Marisa fut contrainte de s'arrêter dans une station-service. Le pot d'échappement de sa Coccinelle traînait dans son sillage une gerbe d'étincelles ; le moteur pétaradait et le bruit devenait assourdissant.
Pendant qu'un mécanicien s'efforçait d'effectuer une réparation de fortune – Marisa n'avait pas les moyens de s'offrir un pot d'échappement neuf – Andrew s'éloigna et appela son bureau.
Olivia était en réunion, mais son assistante insista pour qu'il patiente un instant.
– Quelles sont les nouvelles ? demanda-t-elle essoufflée.
– Pire que la dernière fois.
– Qu'est-ce que ça veut dire ?
– Rien, répondit Andrew furieux de la bourde qu'il venait de faire.
– Je suis sorti de salle de conférences pour vous...

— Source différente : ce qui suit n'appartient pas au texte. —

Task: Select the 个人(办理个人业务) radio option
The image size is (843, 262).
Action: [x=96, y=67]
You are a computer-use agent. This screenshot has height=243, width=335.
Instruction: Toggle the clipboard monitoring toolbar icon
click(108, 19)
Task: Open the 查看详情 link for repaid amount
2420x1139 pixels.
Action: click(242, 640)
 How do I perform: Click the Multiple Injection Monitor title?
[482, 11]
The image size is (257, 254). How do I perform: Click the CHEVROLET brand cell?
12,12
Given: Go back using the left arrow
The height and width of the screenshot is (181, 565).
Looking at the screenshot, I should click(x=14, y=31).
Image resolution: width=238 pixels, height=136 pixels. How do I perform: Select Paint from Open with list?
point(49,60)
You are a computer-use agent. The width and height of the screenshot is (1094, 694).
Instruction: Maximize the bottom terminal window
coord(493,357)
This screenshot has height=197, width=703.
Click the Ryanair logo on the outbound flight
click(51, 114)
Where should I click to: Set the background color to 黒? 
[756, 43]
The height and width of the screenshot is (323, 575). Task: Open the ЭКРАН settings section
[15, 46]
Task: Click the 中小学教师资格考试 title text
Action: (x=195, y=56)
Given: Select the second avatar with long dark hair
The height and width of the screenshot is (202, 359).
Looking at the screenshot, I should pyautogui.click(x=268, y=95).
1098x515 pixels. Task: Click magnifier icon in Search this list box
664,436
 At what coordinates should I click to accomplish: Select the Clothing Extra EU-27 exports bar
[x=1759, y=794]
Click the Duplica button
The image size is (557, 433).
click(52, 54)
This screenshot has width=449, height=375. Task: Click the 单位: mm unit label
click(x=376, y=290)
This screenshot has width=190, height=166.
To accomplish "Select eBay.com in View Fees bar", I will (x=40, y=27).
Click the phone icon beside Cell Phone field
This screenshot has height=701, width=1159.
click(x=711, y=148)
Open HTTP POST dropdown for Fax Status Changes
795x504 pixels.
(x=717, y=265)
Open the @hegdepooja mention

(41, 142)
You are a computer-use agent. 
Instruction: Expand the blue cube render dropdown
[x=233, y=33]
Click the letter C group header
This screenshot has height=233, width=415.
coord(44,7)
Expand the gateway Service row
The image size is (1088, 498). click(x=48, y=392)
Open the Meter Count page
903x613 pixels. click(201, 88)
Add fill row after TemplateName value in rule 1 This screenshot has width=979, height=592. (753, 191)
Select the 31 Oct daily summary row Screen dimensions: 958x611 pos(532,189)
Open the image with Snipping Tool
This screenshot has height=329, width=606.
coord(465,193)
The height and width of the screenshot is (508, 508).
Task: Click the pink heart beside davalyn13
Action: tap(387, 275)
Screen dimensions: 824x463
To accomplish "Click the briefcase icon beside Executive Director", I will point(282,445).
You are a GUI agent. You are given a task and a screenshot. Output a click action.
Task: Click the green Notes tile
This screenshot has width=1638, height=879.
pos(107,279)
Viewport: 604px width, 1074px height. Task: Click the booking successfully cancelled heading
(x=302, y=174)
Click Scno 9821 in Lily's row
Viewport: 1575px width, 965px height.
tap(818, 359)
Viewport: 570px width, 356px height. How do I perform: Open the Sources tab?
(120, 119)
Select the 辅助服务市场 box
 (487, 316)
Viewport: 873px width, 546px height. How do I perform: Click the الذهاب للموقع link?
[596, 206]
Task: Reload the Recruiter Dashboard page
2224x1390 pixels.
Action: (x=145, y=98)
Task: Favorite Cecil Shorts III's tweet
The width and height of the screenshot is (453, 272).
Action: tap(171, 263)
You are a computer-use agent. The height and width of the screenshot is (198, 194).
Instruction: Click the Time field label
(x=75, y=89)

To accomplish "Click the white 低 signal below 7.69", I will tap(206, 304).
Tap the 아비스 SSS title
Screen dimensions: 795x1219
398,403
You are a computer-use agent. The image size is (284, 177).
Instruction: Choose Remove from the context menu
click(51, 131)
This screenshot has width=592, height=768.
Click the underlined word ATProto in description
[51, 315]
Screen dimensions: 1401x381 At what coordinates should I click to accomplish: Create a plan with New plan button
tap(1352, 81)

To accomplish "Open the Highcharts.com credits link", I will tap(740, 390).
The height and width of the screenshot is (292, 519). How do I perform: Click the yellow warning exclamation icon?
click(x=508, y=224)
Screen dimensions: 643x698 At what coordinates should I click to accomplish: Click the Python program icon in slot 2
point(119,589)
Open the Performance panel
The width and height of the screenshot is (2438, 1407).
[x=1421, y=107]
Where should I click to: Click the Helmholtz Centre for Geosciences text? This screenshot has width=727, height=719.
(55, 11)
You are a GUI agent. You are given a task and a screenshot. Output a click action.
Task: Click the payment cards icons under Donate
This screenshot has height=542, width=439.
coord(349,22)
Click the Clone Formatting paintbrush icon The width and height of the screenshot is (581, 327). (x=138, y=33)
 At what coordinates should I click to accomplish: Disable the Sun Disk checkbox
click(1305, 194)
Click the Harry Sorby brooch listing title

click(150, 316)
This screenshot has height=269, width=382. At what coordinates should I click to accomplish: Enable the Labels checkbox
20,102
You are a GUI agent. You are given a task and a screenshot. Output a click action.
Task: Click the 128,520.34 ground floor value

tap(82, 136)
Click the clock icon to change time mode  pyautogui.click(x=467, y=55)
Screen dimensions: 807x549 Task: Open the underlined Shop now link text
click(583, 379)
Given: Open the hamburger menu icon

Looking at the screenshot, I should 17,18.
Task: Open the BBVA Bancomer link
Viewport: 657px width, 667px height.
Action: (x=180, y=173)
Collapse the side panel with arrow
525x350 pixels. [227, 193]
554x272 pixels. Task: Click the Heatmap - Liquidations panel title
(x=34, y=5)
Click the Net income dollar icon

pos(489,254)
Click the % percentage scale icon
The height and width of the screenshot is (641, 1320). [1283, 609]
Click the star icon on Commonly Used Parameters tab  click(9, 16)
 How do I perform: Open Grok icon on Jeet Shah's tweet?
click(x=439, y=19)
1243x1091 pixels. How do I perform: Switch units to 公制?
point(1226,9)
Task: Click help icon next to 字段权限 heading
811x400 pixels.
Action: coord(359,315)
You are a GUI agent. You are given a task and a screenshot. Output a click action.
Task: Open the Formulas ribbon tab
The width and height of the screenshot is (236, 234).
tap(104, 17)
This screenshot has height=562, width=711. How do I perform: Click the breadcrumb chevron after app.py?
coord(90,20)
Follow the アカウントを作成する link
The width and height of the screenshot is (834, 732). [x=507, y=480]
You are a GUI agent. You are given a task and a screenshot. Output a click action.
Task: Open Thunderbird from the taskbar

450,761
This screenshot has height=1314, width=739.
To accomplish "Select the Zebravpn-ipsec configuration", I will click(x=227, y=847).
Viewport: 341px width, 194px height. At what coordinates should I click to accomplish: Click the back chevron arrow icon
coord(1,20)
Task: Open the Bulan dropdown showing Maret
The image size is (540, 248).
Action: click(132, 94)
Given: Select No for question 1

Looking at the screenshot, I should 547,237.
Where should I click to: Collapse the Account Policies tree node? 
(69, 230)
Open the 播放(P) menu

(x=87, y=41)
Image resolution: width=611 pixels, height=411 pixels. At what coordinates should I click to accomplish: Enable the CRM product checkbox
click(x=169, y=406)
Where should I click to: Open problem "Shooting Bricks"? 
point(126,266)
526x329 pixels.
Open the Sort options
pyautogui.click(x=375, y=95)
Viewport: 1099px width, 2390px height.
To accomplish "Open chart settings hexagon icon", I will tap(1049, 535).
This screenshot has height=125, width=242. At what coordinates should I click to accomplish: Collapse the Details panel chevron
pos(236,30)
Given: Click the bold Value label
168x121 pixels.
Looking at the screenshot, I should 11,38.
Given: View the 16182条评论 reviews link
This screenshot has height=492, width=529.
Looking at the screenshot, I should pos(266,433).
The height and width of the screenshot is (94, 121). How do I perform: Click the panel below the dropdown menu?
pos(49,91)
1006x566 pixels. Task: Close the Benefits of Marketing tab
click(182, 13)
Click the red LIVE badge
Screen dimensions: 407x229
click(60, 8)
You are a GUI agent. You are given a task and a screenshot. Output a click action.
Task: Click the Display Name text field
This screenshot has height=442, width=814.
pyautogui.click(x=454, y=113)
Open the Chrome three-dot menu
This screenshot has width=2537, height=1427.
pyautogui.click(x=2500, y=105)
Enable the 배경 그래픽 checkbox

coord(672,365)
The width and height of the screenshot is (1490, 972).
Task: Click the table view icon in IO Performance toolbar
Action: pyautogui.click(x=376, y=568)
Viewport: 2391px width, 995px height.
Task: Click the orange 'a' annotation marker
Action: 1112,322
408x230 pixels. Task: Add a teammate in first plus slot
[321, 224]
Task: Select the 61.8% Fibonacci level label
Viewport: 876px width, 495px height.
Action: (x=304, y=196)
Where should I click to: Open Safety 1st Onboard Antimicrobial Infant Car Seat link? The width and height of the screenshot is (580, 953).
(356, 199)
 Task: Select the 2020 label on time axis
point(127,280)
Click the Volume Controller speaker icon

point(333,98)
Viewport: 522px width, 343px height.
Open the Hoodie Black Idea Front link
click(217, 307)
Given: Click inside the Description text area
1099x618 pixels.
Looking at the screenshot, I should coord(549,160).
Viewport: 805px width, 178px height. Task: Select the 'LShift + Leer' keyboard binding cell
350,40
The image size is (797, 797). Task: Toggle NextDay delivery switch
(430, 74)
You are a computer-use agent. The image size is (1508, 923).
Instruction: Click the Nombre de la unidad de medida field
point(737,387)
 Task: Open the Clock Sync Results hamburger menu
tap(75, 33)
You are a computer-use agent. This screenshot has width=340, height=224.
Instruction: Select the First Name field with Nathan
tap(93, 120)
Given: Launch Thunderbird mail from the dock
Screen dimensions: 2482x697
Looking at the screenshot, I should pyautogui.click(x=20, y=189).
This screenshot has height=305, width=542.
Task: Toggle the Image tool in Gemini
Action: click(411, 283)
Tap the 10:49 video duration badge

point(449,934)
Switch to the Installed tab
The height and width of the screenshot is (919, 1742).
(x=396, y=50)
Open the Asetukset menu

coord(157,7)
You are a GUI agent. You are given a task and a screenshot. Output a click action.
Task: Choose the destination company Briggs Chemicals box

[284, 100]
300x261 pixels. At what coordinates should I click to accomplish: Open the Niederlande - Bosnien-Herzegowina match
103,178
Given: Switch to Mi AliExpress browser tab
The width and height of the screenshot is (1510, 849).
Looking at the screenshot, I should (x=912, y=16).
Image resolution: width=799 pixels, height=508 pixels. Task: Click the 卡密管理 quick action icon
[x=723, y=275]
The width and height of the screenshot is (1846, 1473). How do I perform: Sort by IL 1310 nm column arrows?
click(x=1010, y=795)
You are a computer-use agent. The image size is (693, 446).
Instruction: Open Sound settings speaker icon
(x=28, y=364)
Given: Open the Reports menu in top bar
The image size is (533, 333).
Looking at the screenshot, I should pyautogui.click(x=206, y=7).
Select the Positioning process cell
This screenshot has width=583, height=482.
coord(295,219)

– J'ai besoin d'une rallonge.
– Je vous écoute, dit Olivia en attrapant un stylo sur son bureau.
– Deux mille dollars.
– Vous plaisantez ?
– Il faut graisser les gonds si nous voulons que les portes s'ouvrent.
– Je vous en accorde la moitié et pas un dollar de plus jusqu'à votre retour.
– Je m'en contenterai, répondit Andrew qui n'en espérait pas tant.
– Vous n'avez rien d'autre à me dire ?
– Demain, je partirai pour Córdoba, j'ai toutes les raisons de croire que notre homme se cache par là-bas.
– Vous avez la preuve que c'est bien lui ?
– J'ai bon espoir d'être sur une piste sérieuse.
– Rappelez-moi dès que vous aurez du nouveau, y compris chez moi, vous avez mon numéro ?
– Quelque part dans mon carnet, oui.
Olivia raccrocha.
Andrew eut plus que jamais envie d'entendre la voix de Valérie, mais il se refusa à la déranger à son cabinet. Il lui téléphonerait dans la soirée.
La voiture était prête à repartir, assura le mécano, sa réparation lui permettrait de parcourir un bon millier de kilomètres. Il avait rebouché les trous et fixé le silencieux avec de nouvelles attaches. Alors que Marisa fouillait ses poches pour le payer, Andrew lui tendit 50 dollars. Le mécanicien le remercia plutôt deux fois qu'une et lui ouvrit même la portière.
– Vous n'aviez pas besoin de faire ça, dit Marisa en s'asseyant derrière son volant.
– Disons que c'est ma contribution au voyage.